What the task asks:
Copy out each entry below verbatim, skipping the images.

[Items listed in a dataset]
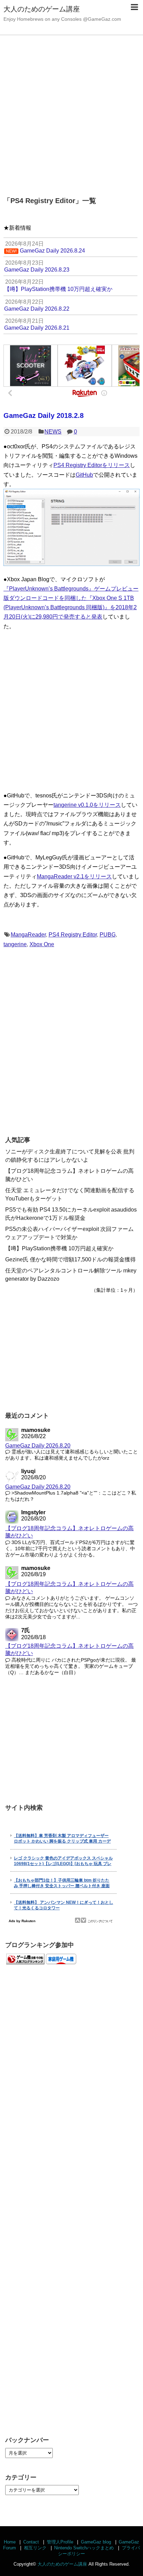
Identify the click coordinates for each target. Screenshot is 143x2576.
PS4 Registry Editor (73, 935)
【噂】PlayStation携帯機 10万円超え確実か (59, 1248)
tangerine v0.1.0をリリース (87, 805)
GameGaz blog (96, 2542)
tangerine (15, 944)
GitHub (84, 475)
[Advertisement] (71, 111)
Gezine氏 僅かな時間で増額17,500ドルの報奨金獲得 (70, 1259)
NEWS (52, 432)
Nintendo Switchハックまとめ (84, 2547)
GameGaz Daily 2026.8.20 (37, 1446)
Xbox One (42, 944)
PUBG (108, 935)
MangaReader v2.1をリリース (74, 876)
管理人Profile (60, 2542)
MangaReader (28, 935)
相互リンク (35, 2547)
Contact (31, 2542)
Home (10, 2542)
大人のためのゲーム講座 (41, 9)
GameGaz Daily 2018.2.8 (43, 415)
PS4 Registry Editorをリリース (91, 465)
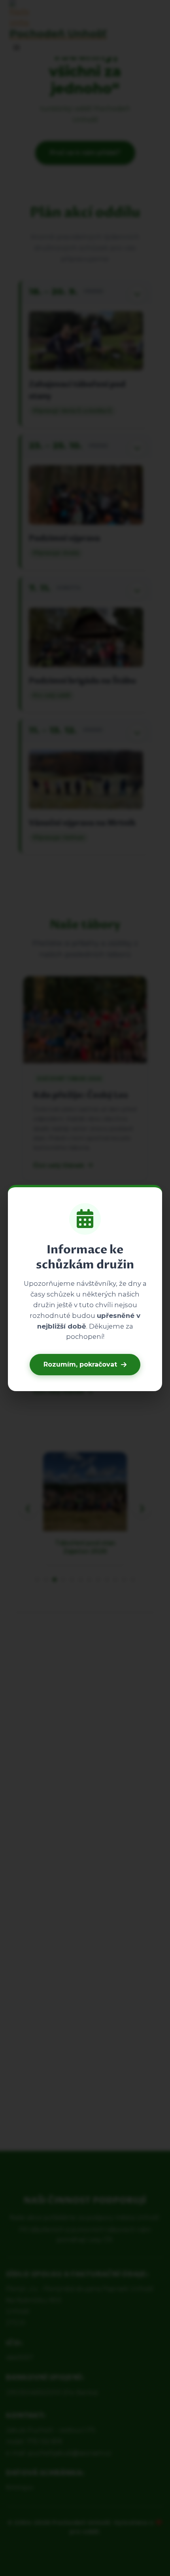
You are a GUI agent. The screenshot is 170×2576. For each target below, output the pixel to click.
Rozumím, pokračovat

Problem solution:
Identify the click coordinates for each target. Screenshot is 143x2576.
PS4 Registry Editor (73, 935)
【噂】PlayStation携帯機 10万円超え確実か (59, 1248)
tangerine v0.1.0をリリース (87, 805)
GameGaz blog (96, 2542)
tangerine (15, 944)
GitHub (84, 475)
[Advertisement] (71, 111)
Gezine氏 僅かな時間で増額17,500ドルの報奨金獲得 (70, 1259)
NEWS (52, 432)
Nintendo Switchハックまとめ (84, 2547)
GameGaz Daily 2026.8.20 (37, 1446)
Xbox One (42, 944)
PUBG (108, 935)
MangaReader v2.1をリリース (74, 876)
管理人Profile (60, 2542)
MangaReader (28, 935)
相互リンク (35, 2547)
Contact (31, 2542)
Home (10, 2542)
大人のためのゲーム講座 (41, 9)
GameGaz Daily 2018.2.8 (43, 415)
PS4 Registry Editorをリリース (91, 465)
You are a GUI agent. The screenshot is 170×2576. For each target below, output the pixel to click.
Rozumím, pokračovat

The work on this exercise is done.